Benteng dikelilingi parit dengan ranjau yang dibentuk dari bambu (bahasa Bali : sungga) untuk menghambat gerakan musuh. Benteng Jagaraga diserang oleh Belanda, namun gagal alasannya yakni Belanda belum mengetahui medan yang bekerjsama dan siasat pertahanan supit urang laskar Jagaraga.
I Gusti Ketut Jelantik bersama seluruh laskarnya sesudah memperoleh kemenangan, bertekad untuk mempertahankan benteng Jagaraga hingga titik darah penghabisan demi kehormatan kerajaan Buleleng dan rakyat Bali.
Akhir perlawanan Rakyat Bali
Untuk memadamkan perlawanan rakyat Bali yang berpusat di Jagaraga, Belanda mendatangkan pasukan secara besar-besaran, maka sesudah mengatur persiapan, mereka eksklusif menyerang Benteng Jagaraga. Mereka menyerang dari dua arah, yaitu arah depan dan dari arah belakang Benteng Jagaraga. Pertempuran sengit tak sanggup dielakkan lagi, terutama pada posisi di mana I Gusti Ketut Jelantik berada.
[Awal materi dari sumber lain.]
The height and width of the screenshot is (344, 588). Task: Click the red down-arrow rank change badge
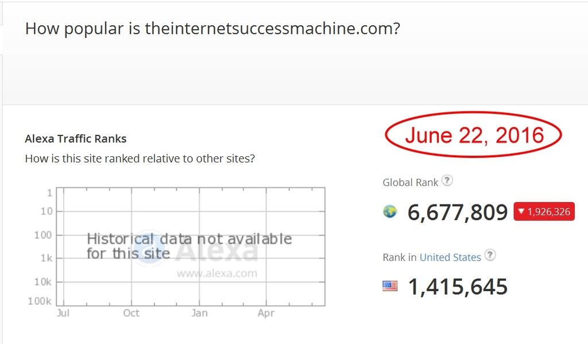click(x=544, y=211)
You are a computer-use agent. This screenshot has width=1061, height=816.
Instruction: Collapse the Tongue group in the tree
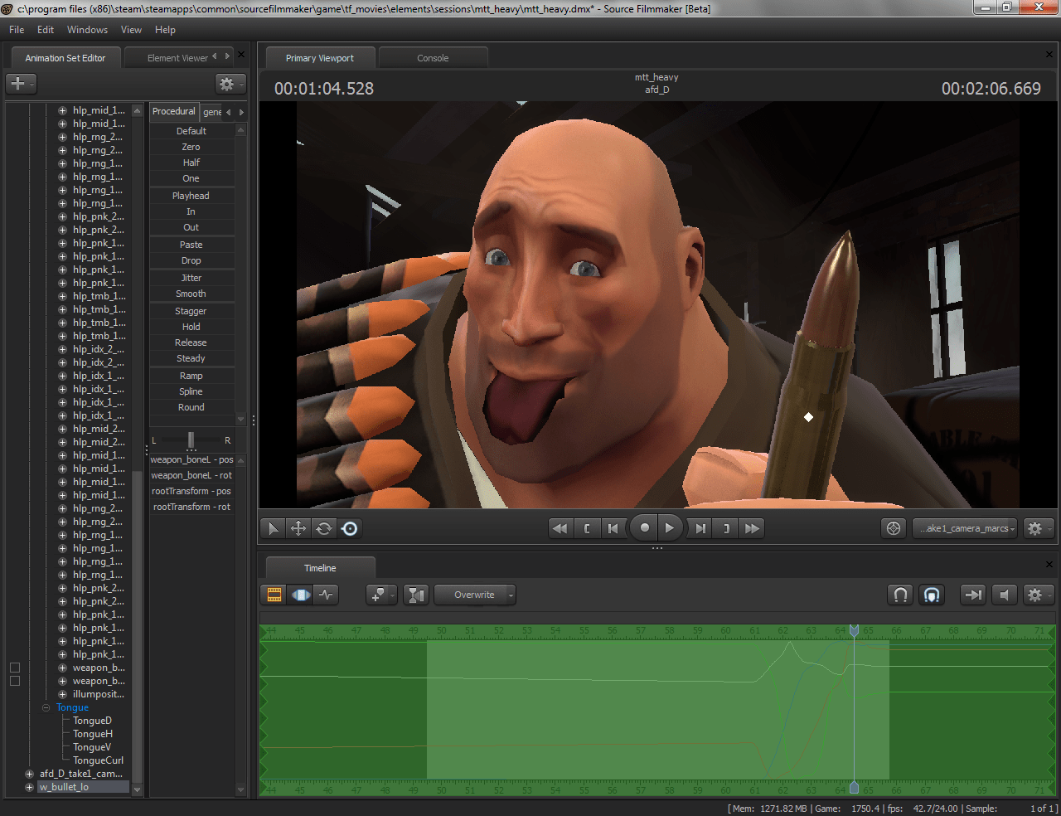click(x=46, y=707)
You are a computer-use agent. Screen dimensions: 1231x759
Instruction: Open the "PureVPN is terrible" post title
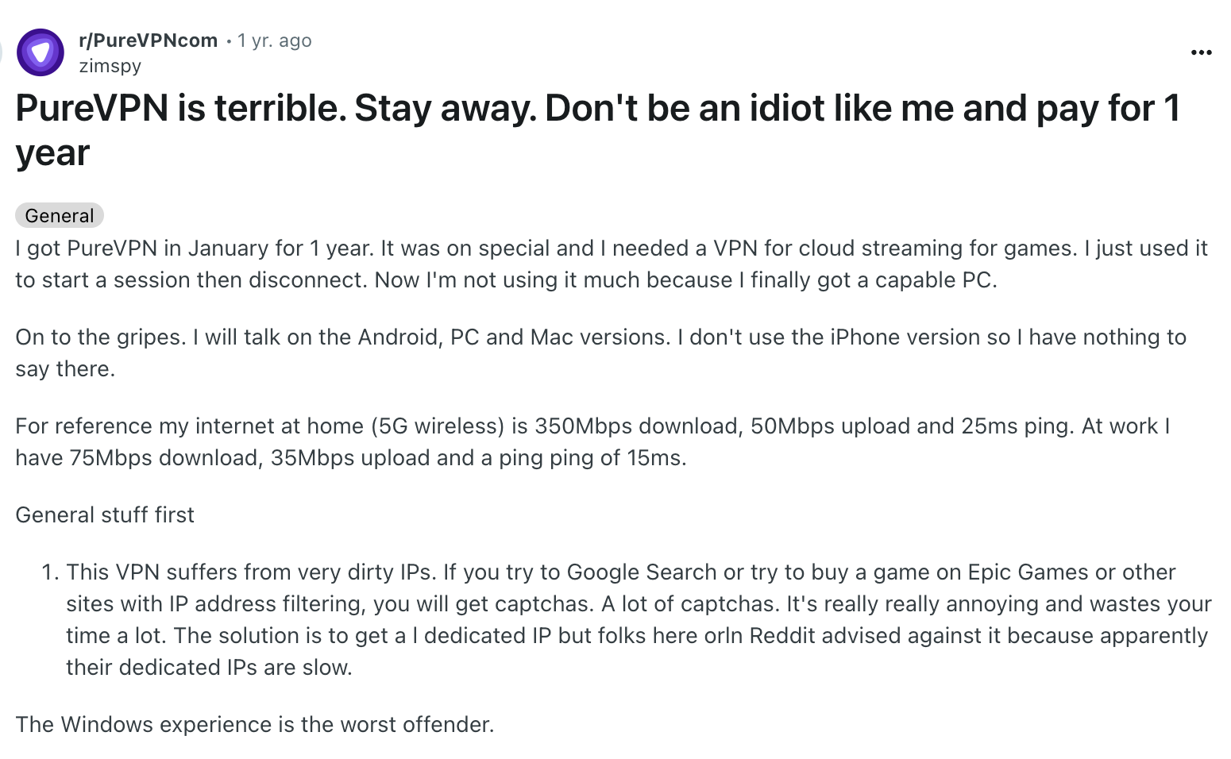click(598, 130)
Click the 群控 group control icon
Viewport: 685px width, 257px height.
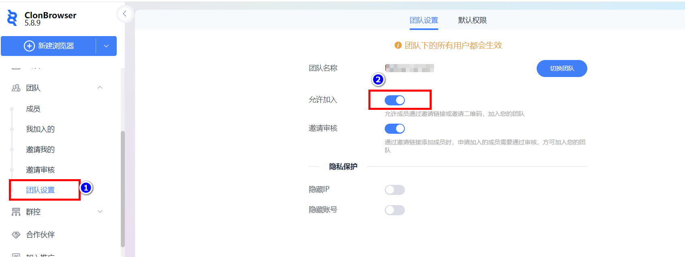16,212
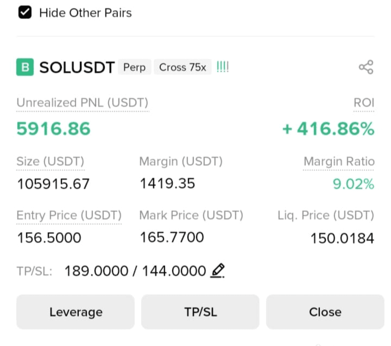Open the SOLUSDT pair name
The height and width of the screenshot is (346, 391).
tap(77, 67)
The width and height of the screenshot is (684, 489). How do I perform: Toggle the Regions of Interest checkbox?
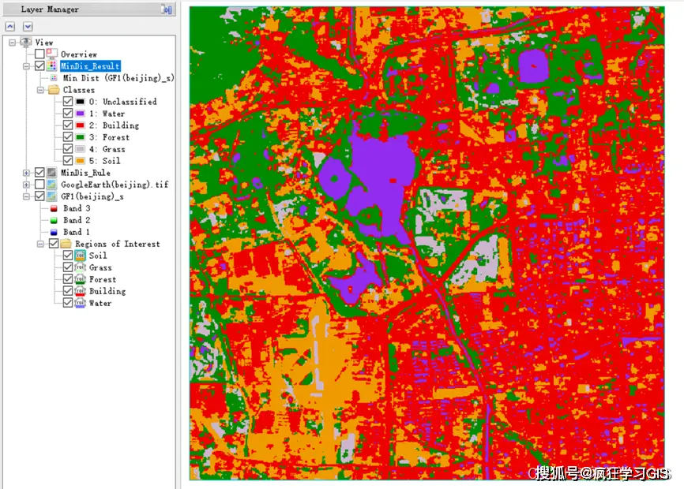(54, 244)
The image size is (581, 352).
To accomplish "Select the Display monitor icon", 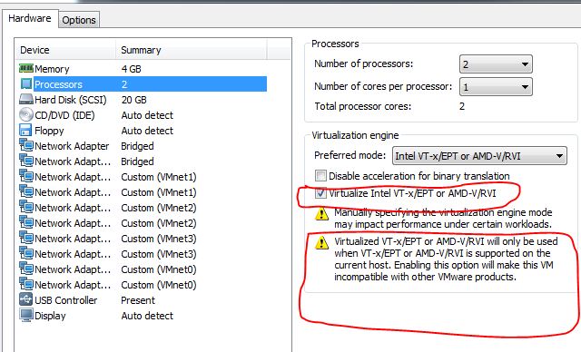I will click(x=26, y=316).
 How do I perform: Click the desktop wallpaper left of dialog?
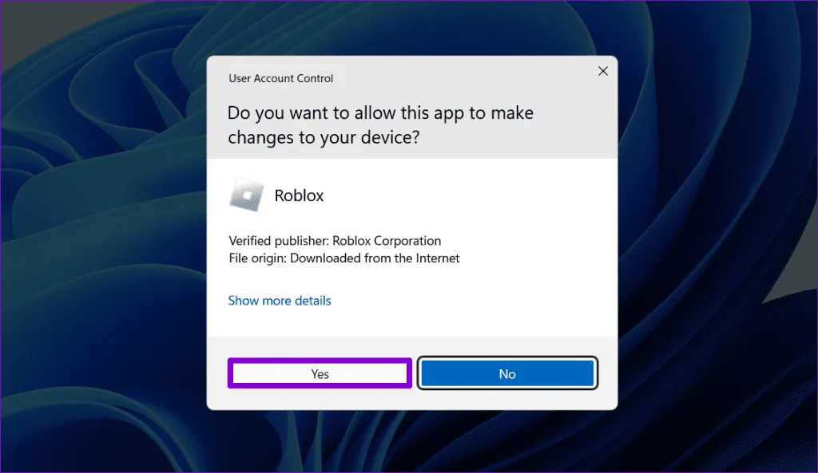104,239

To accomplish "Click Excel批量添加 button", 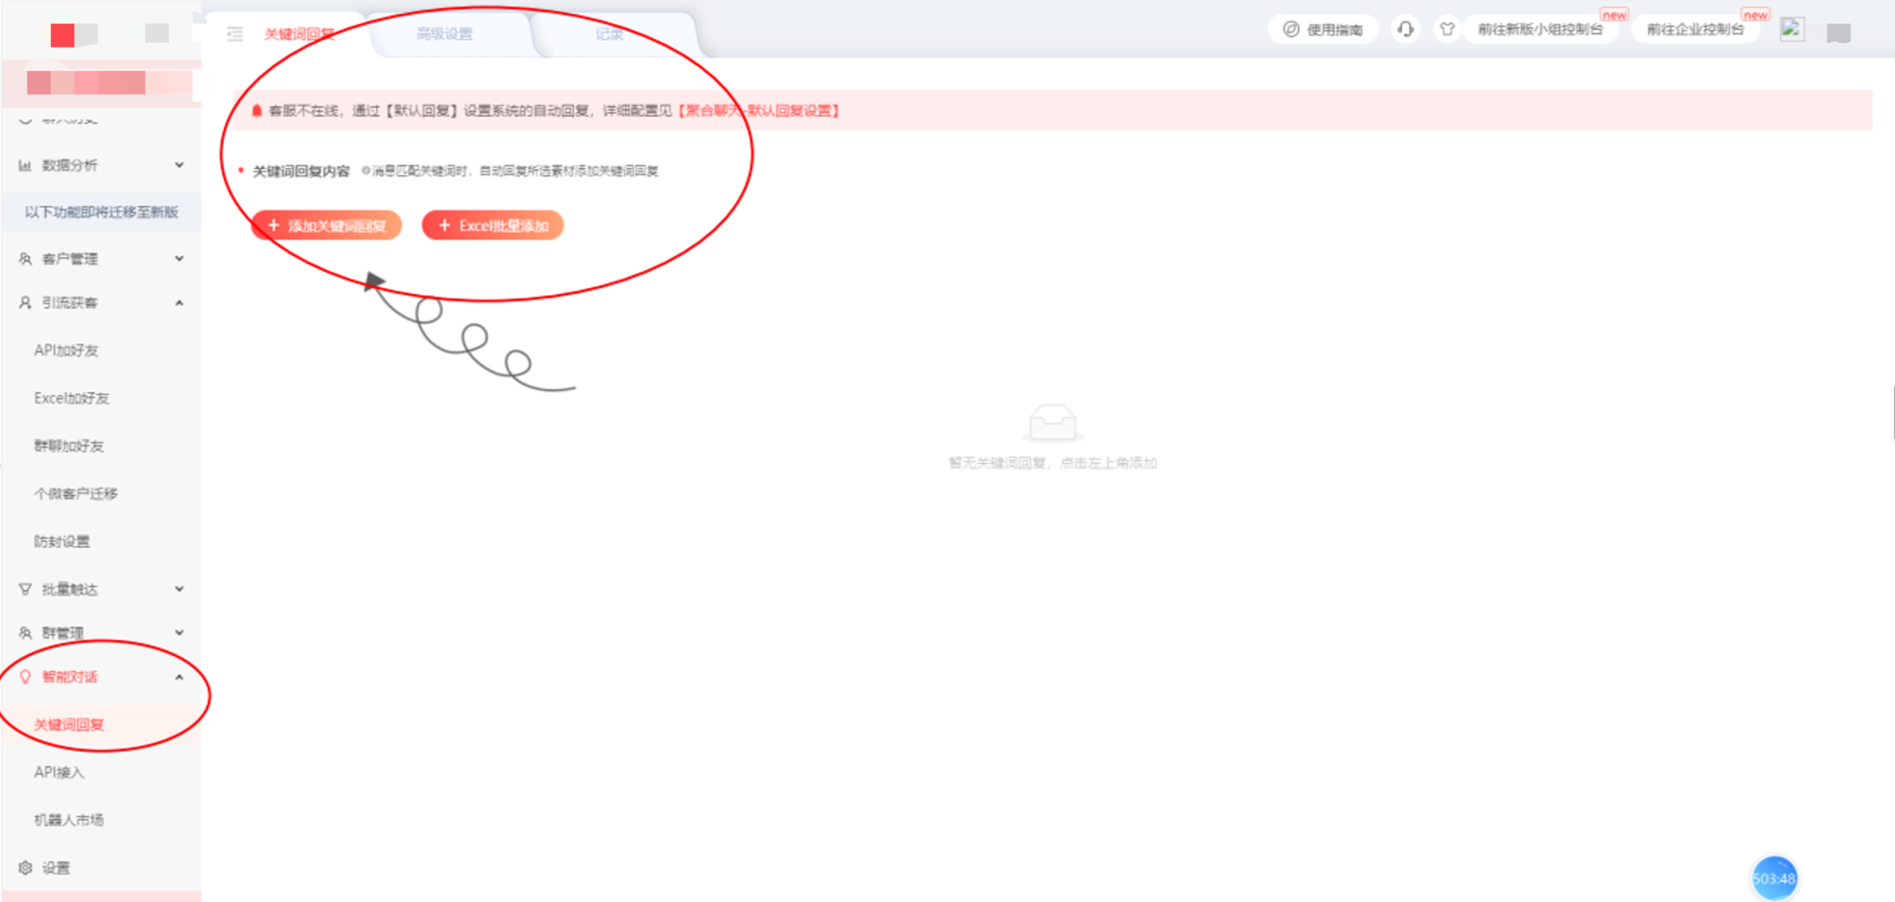I will click(x=493, y=225).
Benteng Jagaraga dihujani tembakan meriam dengan gencar. Korban telah berjatuhan di pihak Buleleng. Kendatipun demikian, tidak ada seorang pun laskar Jagaraga yang mundur atau melarikan diri. Mereka semuanya gugur dan pada tanggal 19 April 1849 Benteng Jagaraga jatuh ke tangan Belanda. Mulai ketika itulah Belanda menguasai Bali Utara.